What is being asked:
Copy the following lines word for word, without changing anything.

Data listing:
+ + + + +

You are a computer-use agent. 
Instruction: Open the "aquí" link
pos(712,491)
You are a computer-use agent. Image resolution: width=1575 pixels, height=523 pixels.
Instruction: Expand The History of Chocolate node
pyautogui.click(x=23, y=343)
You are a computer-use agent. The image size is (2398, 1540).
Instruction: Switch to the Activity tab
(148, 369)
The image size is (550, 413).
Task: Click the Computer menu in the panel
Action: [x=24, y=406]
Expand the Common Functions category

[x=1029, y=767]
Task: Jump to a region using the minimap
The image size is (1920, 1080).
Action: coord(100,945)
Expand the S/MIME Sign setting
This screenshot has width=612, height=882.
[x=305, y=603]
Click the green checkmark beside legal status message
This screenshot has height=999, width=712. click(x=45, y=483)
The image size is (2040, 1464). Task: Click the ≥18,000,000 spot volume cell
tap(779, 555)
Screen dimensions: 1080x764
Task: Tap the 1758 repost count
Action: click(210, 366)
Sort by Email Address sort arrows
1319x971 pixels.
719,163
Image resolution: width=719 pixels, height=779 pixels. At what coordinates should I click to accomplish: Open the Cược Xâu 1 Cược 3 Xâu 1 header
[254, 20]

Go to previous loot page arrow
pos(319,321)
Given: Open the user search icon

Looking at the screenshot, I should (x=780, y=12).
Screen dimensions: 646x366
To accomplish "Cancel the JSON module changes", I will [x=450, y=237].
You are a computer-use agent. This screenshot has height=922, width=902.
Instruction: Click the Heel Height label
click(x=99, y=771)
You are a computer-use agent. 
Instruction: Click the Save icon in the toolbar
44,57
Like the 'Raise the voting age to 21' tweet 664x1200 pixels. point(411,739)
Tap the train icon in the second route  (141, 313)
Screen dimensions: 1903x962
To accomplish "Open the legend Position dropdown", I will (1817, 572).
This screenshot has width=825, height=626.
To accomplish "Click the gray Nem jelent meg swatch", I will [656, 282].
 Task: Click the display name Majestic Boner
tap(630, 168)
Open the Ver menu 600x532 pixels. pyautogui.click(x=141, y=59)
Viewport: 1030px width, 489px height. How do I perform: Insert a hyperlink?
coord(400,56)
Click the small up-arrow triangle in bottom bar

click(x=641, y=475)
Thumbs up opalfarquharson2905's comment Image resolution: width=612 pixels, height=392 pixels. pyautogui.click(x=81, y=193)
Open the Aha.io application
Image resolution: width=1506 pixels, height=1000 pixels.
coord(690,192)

+ + + + +

Response:
You are a computer-use agent. 
Instruction: Open the "aquí" link
pos(712,491)
You are a computer-use agent. Image resolution: width=1575 pixels, height=523 pixels.
Instruction: Expand The History of Chocolate node
pyautogui.click(x=23, y=343)
You are a computer-use agent. The image size is (2398, 1540).
Instruction: Switch to the Activity tab
(148, 369)
The image size is (550, 413).
Task: Click the Computer menu in the panel
Action: [x=24, y=406]
Expand the Common Functions category

[x=1029, y=767]
Task: Jump to a region using the minimap
The image size is (1920, 1080).
Action: coord(100,945)
Expand the S/MIME Sign setting
This screenshot has width=612, height=882.
[x=305, y=603]
Click the green checkmark beside legal status message
This screenshot has height=999, width=712. click(x=45, y=483)
The image size is (2040, 1464). Task: Click the ≥18,000,000 spot volume cell
tap(779, 555)
Screen dimensions: 1080x764
Task: Tap the 1758 repost count
Action: click(210, 366)
Sort by Email Address sort arrows
1319x971 pixels.
719,163
Image resolution: width=719 pixels, height=779 pixels. At what coordinates should I click to accomplish: Open the Cược Xâu 1 Cược 3 Xâu 1 header
[254, 20]

Go to previous loot page arrow
pos(319,321)
Given: Open the user search icon

Looking at the screenshot, I should (x=780, y=12).
Screen dimensions: 646x366
To accomplish "Cancel the JSON module changes", I will [x=450, y=237].
You are a computer-use agent. This screenshot has height=922, width=902.
Instruction: Click the Heel Height label
click(x=99, y=771)
You are a computer-use agent. 
Instruction: Click the Save icon in the toolbar
44,57
Like the 'Raise the voting age to 21' tweet 664x1200 pixels. point(411,739)
Tap the train icon in the second route  (141, 313)
Screen dimensions: 1903x962
To accomplish "Open the legend Position dropdown", I will (1817, 572).
This screenshot has width=825, height=626.
To accomplish "Click the gray Nem jelent meg swatch", I will [656, 282].
 Task: Click the display name Majestic Boner
tap(630, 168)
Open the Ver menu 600x532 pixels. pyautogui.click(x=141, y=59)
Viewport: 1030px width, 489px height. How do I perform: Insert a hyperlink?
coord(400,56)
Click the small up-arrow triangle in bottom bar

click(x=641, y=475)
Thumbs up opalfarquharson2905's comment Image resolution: width=612 pixels, height=392 pixels. pyautogui.click(x=81, y=193)
Open the Aha.io application
Image resolution: width=1506 pixels, height=1000 pixels.
coord(690,192)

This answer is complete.